THURSDAY, May 17 (HealthDay News) -- Oxytocin administered via nasal spray to children and adolescents with autism spectrum disorders (ASDs) seems to increase activity in brain regions known to process social information, as seen on functional magnetic resonance imaging (fMRI), according to a study to be presented at the annual International Meeting for Autism Research, held from May 17 to 19 in Toronto.

Ilanit Gordon, Ph.D., from Yale University in New Haven, Conn., and colleagues conducted a double blind, randomized controlled study, in which 40 children (aged 7 to 18 years) with ASDs were randomly assigned to oxytocin or placebo nasal sprays on two consecutive visits. Well-validated fMRI paradigms, including the Reading the Mind in the Eyes and Biological Motion Detection, were used to test participants' ability to detect biological motion and read others' emotions from the eye region.

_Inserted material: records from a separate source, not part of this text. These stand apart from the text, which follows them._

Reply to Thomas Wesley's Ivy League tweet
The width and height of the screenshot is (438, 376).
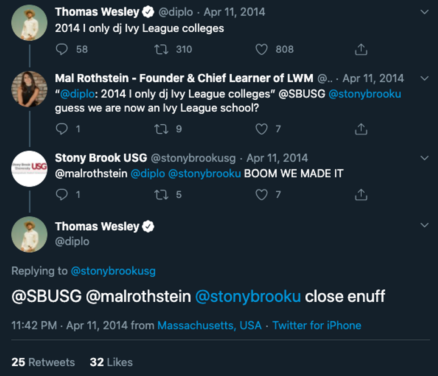tap(62, 49)
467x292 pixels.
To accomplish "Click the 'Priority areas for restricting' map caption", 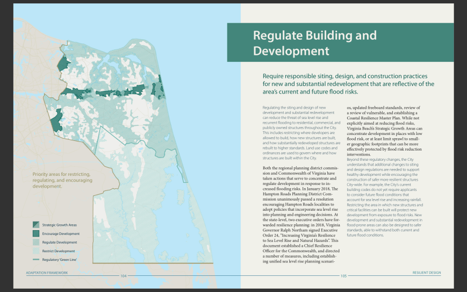I will [x=61, y=180].
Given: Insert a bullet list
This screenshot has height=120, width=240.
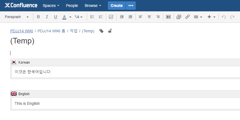Looking at the screenshot, I should click(x=92, y=17).
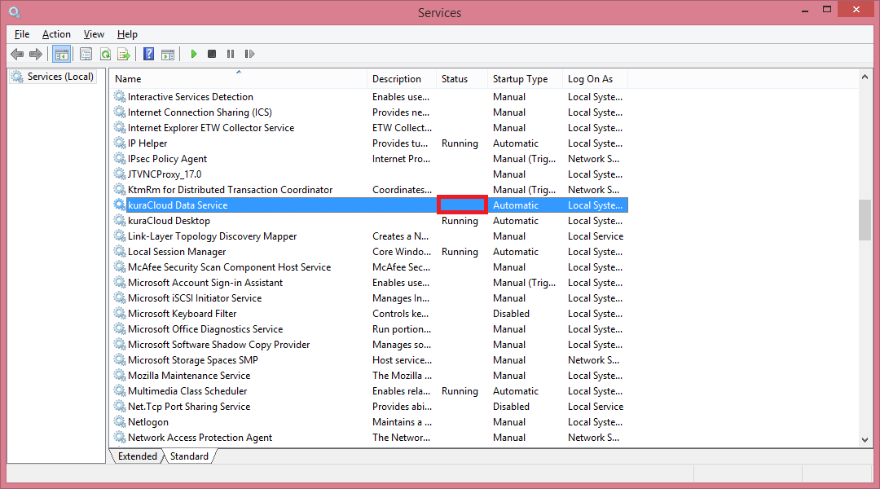Stop the service with square stop icon
The width and height of the screenshot is (880, 489).
click(212, 54)
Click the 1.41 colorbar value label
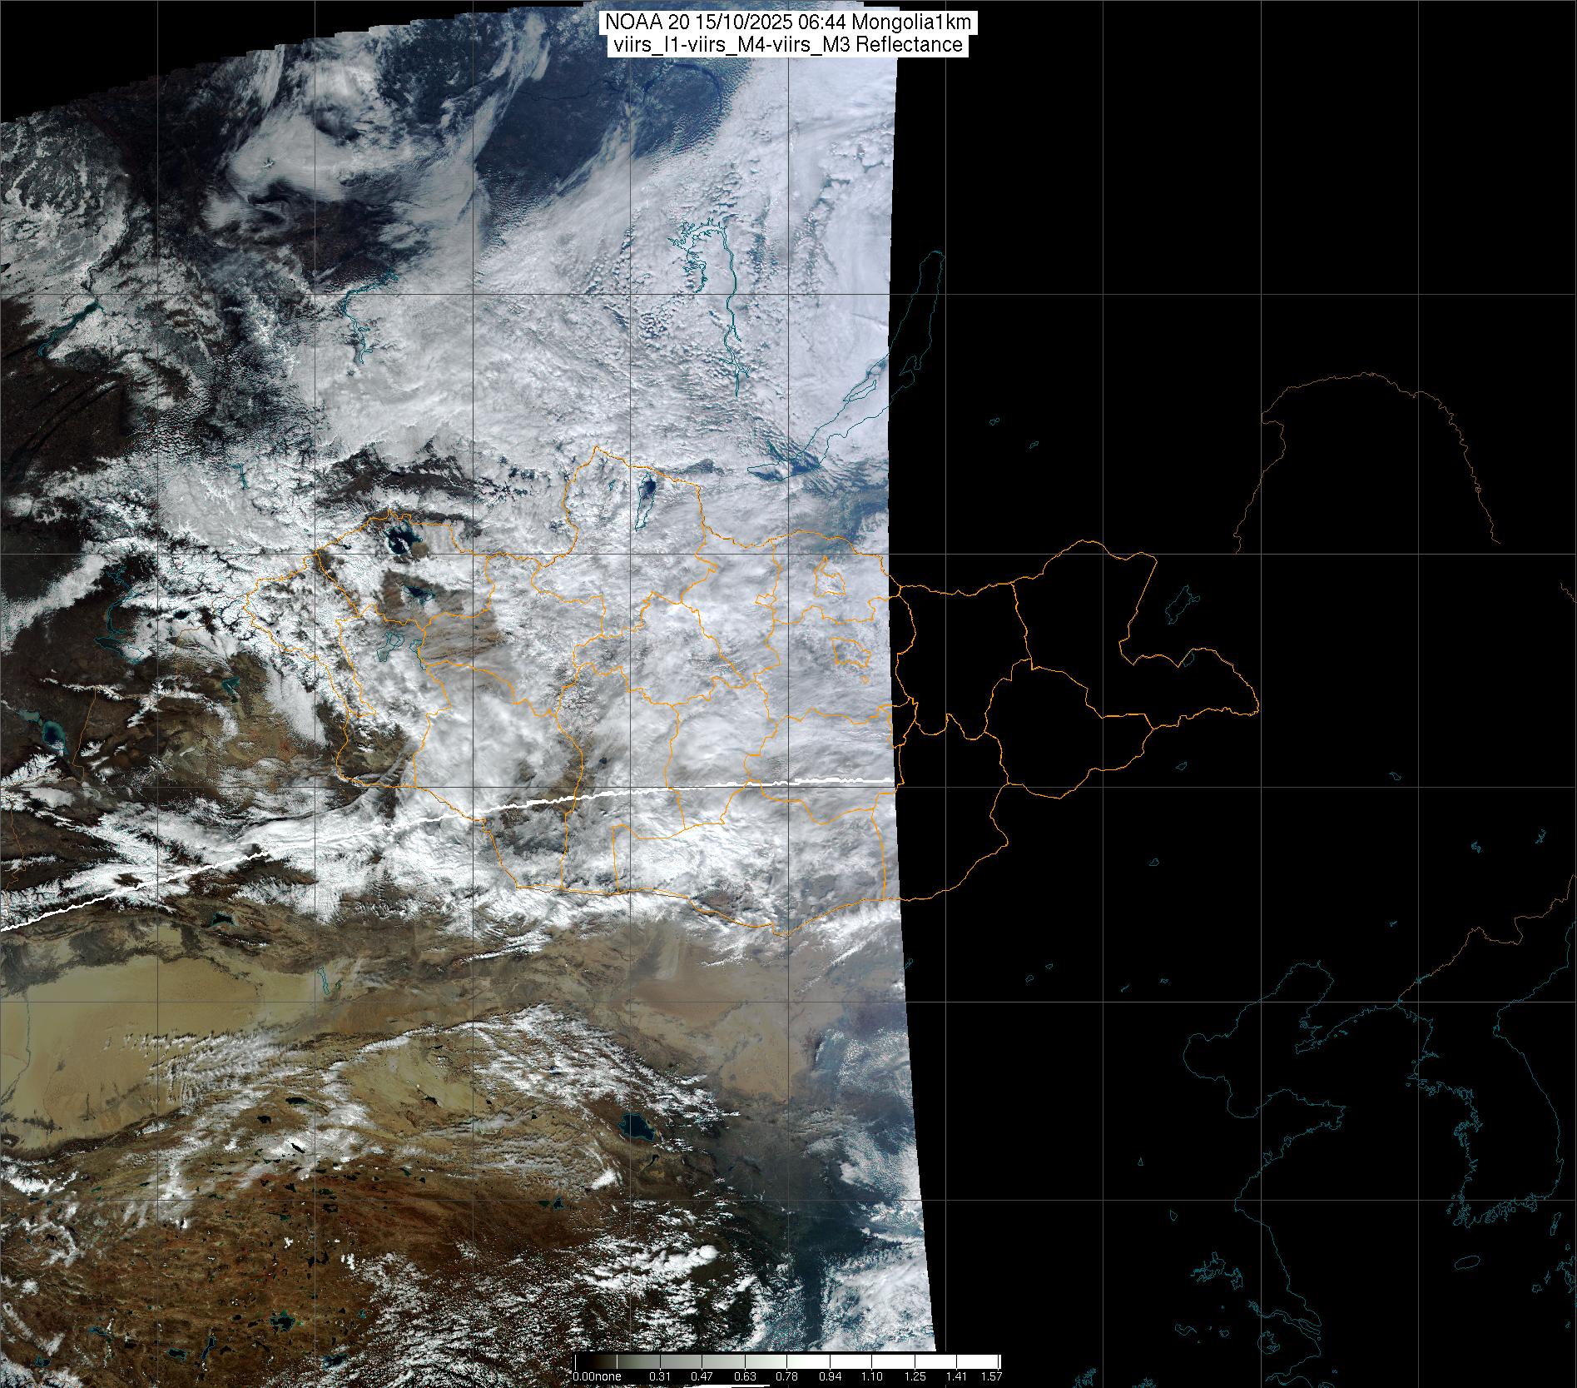Viewport: 1577px width, 1388px height. click(x=958, y=1377)
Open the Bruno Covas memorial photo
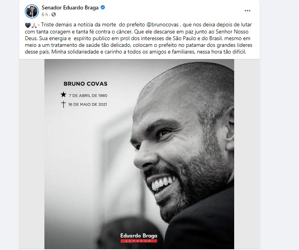This screenshot has width=299, height=250. [x=139, y=154]
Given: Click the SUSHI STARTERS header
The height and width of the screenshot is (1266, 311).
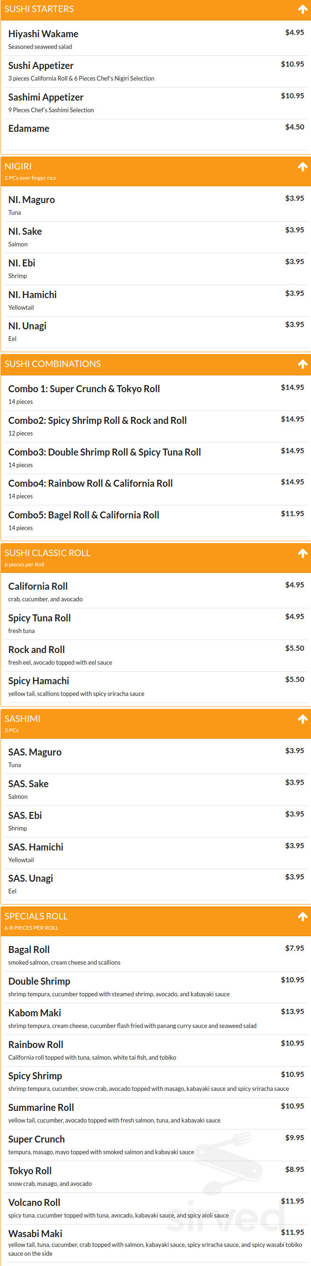Looking at the screenshot, I should pyautogui.click(x=39, y=9).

In preliminary results, the researchers found that, compared with placebo, intranasal administration of oxytocin was linked with increased activation of the superior temporal sulcus (STS) region during perception of biological motion. Oxytocin seemed to advance the ability to accurately identify and describe mental states. In addition, it increased brain activation in regions previously implicated in social perception and cognition, mentalizing, and theory of mind abilities (medial prefrontal cortex, STS, temporal parietal junction, and fusiform).

"These initial results are currently being [expanded], but they provide a very promising and exciting indicator of the neural mechanisms underlying oxytocin's impact on social perception and cognition in children with ASD," the authors write.